Anonymized Case StudyAnonymized case study

Revenue forecasting (anonymized B2B)

Multi-year revenue forecasting program for an anonymized B2B manufacturer. XGBoost on 27 engineered features, walk-forward validation, state disaggregation that cut MAPE in half, autoresearch agent campaign that drove global mean MAPE to 3.77%.

Most of the win wasn't model architecture. It was picking the right level of detail to forecast at, and letting an autonomous research agent run 369 experiments while I slept.

Program card

typeAnonymized case study

statusAnonymized Case Study

page/forecasting

The problem

Leadership at an anonymized B2B manufacturer needed monthly and quarterly revenue forecasts they could plan on, at the segment and territory level.
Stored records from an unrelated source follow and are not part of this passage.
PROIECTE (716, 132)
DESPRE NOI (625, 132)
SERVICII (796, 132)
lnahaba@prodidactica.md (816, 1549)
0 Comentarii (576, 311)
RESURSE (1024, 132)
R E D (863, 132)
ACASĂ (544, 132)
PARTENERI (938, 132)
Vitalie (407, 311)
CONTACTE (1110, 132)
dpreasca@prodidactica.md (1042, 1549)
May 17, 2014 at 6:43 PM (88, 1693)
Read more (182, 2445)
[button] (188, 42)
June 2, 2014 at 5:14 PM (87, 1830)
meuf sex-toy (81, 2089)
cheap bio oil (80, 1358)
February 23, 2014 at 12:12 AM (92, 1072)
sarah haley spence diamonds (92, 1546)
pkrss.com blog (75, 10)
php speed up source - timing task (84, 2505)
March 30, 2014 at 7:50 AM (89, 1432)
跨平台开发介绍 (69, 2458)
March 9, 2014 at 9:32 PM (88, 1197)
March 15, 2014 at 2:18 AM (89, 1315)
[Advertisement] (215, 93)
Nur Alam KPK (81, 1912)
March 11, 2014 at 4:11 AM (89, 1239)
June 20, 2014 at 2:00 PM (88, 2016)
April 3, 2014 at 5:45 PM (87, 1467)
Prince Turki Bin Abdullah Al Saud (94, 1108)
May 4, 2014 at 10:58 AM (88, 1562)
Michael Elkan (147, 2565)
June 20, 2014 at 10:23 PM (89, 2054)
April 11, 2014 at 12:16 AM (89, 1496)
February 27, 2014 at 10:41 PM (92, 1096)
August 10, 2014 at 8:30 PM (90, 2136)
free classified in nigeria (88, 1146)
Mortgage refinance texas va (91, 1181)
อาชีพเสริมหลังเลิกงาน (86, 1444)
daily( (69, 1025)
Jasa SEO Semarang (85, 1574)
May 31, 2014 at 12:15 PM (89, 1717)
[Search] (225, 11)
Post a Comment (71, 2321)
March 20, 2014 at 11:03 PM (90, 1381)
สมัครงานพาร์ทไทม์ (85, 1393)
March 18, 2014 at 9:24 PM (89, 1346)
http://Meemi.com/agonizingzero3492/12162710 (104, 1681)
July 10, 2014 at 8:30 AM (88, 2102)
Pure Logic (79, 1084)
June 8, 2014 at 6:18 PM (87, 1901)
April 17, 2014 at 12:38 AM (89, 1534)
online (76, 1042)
The existing approach was a smoothed average of last year. Worked fine until the year stopped looking like last year. Then naive baselines (previous period, same period last year) outperformed it.

What I built

Three model families on shared feature engineering. Pooled segment forecasts: two domestic and one international across 144 countries. A US state-disaggregated model that cut error in half. Per-product XGBoost for the 9 product lines covering 97% of revenue.

The methodology that actually moved the numbers

These are the non-obvious moves. Each one is the kind of decision a portfolio post can't usually show, because most portfolios summarize results, not the moves that produced them.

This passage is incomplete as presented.